Наши дети уже не обязаны знать, что Блок не был похоронен на Волковом кладбище. Экскурсоводы станут их уверять, будто на площади Восстания всегда стоял топорно сработанный обелиск, а Красная улица не называлась Галерной, и на ней никогда не было дворца Бобринских. Построят новый «Англетер», совершенно такой же, как был, и напрочь забудут, как его сносили. Но мы-то, пока живы, не забудем.
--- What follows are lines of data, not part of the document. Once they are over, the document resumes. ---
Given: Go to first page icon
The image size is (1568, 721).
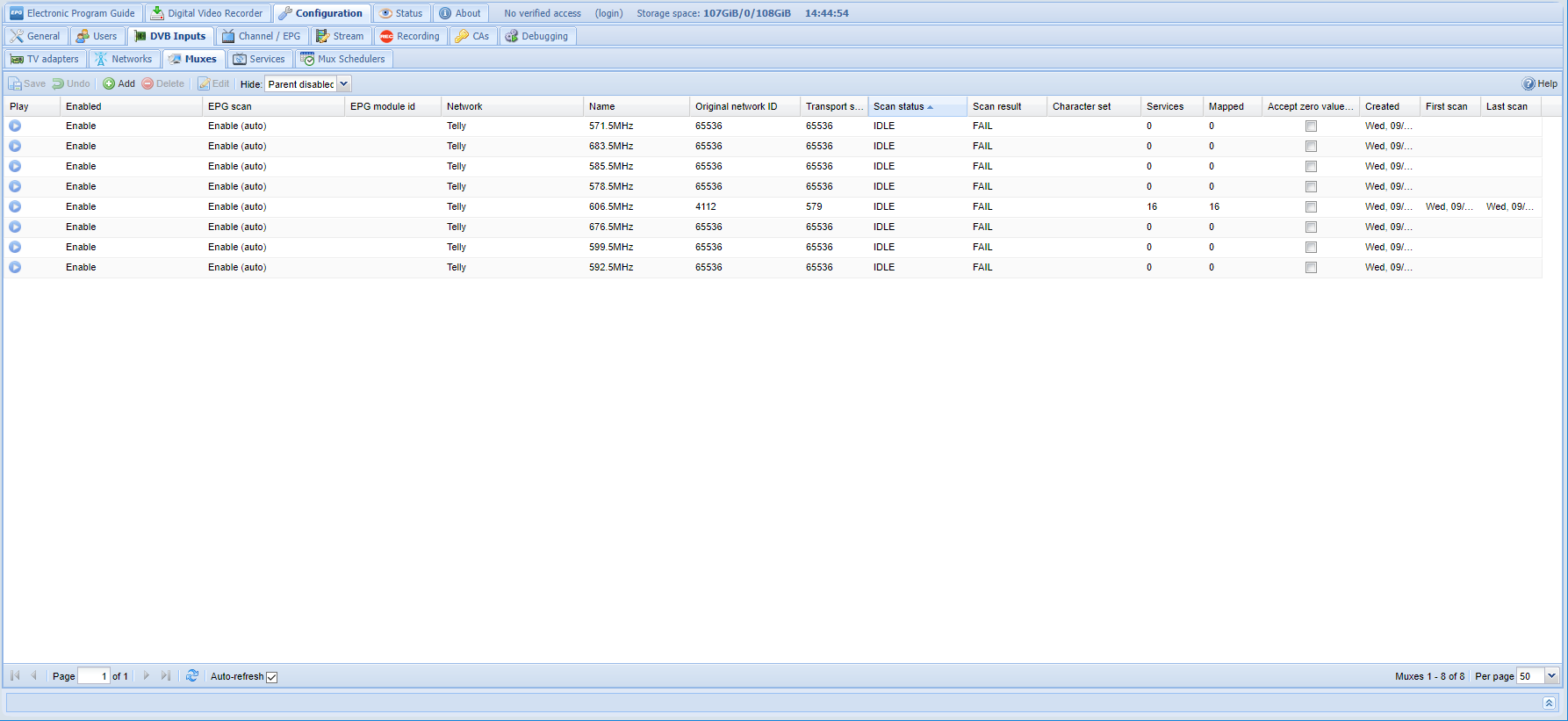Looking at the screenshot, I should click(15, 676).
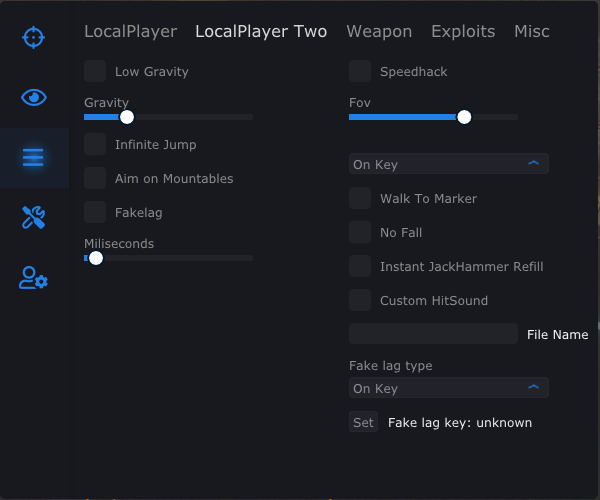Open the LocalPlayer tab

[x=130, y=31]
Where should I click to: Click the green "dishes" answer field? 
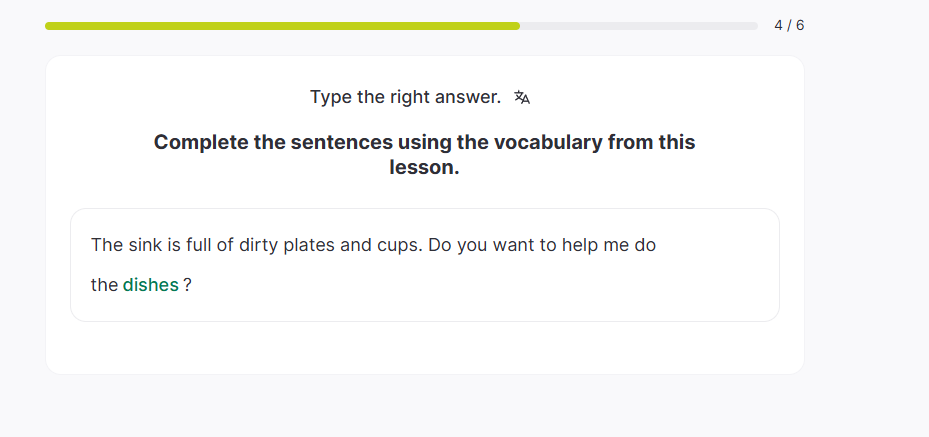tap(151, 285)
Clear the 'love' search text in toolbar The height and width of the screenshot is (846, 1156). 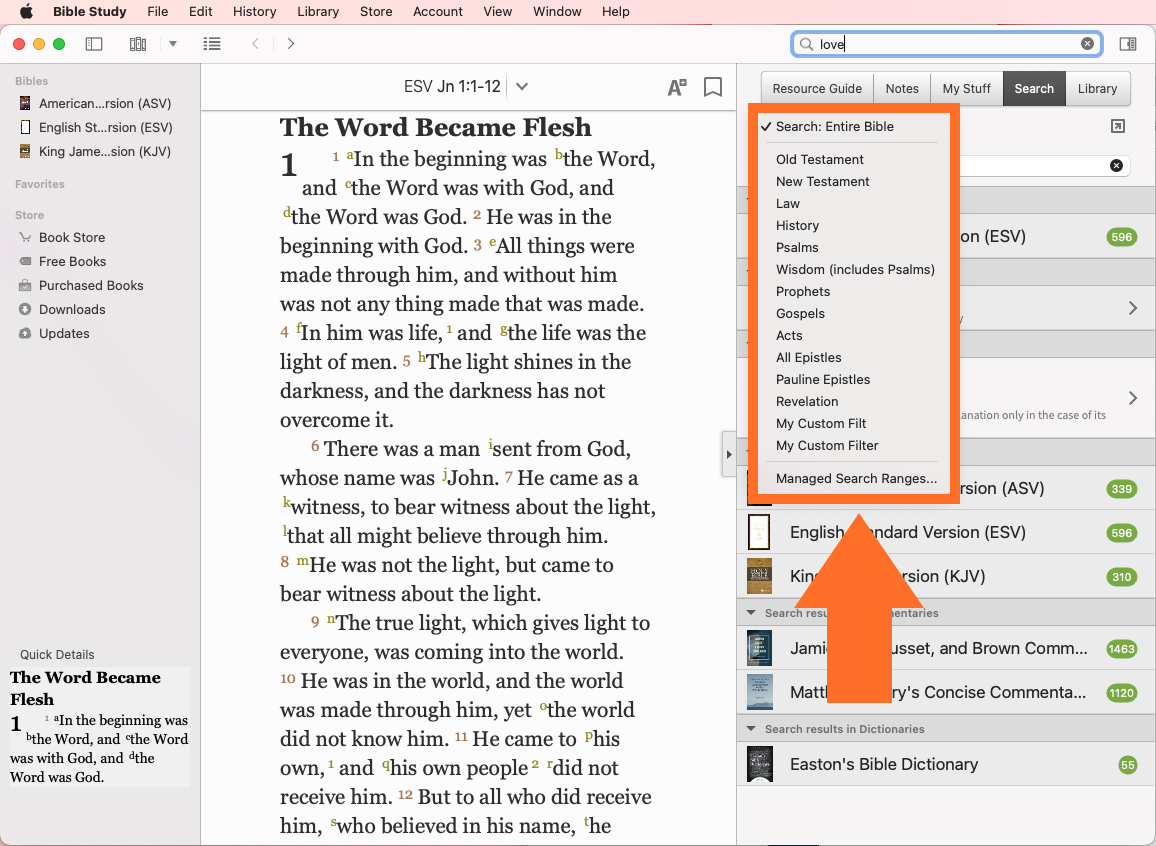[x=1087, y=44]
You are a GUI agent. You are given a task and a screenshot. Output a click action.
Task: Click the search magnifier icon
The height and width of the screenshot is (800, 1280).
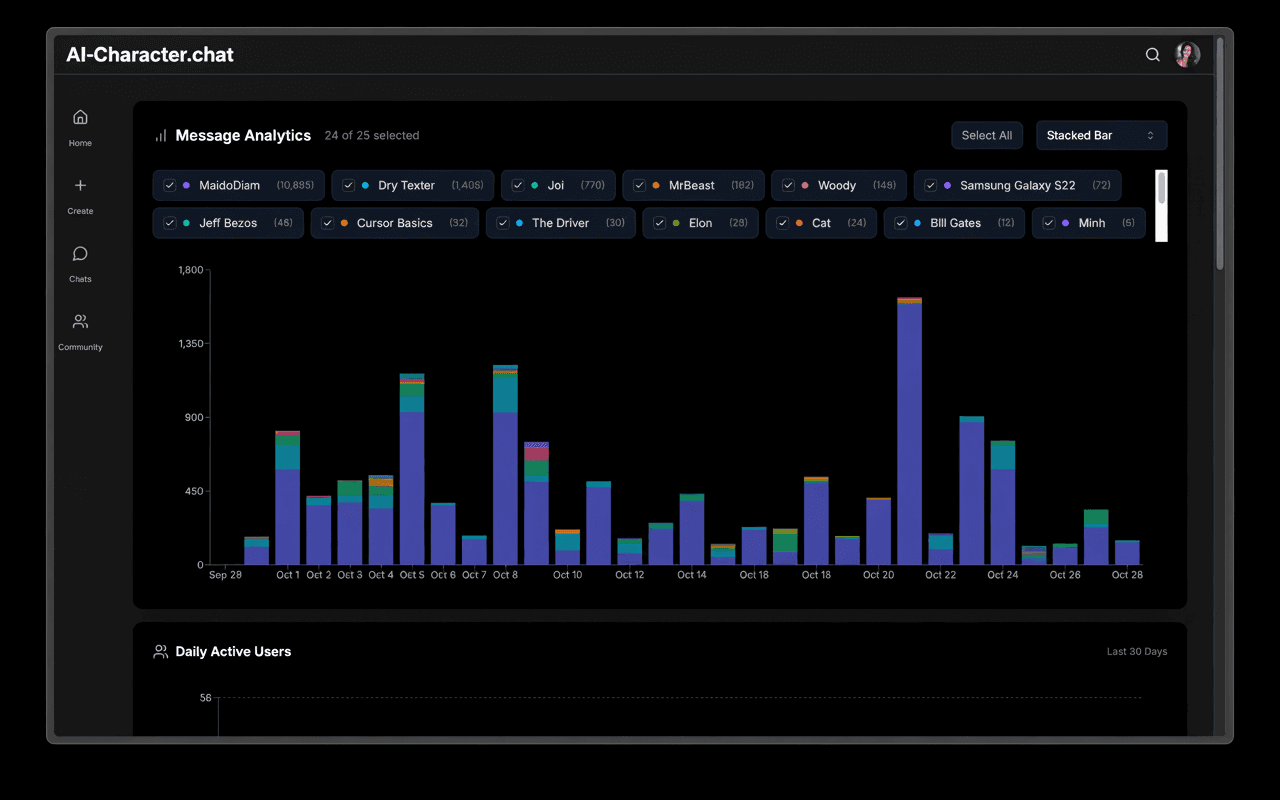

И как бы ни старались реставраторы и декораторы, а все-таки мы рассказываем друг другу и будем рассказывать нашим детям: все это было не так, это обман и ложь. И это ощущение, что тебя обманывают, а ты не даешься в обман – это тоже мне кажется, очень петербургское ощущение.

Я думаю, что пока Нева течет между своих берегов, пока солнце освещает наш город под этим именно углом, пока вы можете идти по какой-то улице – пусть она называется Воинова или Шпалерная, все равно! – к Смольному собору и, глядя на него, испытывать странное чувство, что где-то впереди, там, на невероятной высоте, существует мир ценностей, значительно более важных, чем ваша собственная жизнь – до тех пор ленинградцы не переведутся в Ленинграде. Хотя все делается для того, чтобы их не было.

Остальное не так существенно: что загазованность, что тесно, что злые лица, что плохой транспорт, все равно…

Так получается, что вдали от этого города человек обязательно тоскует по нему, и никто из нас не хочет умереть в какой бы то ни было другой точке мирового пространства. Потому что как говорит Алиса в «Стране чудес» – «это очень, очень странное место».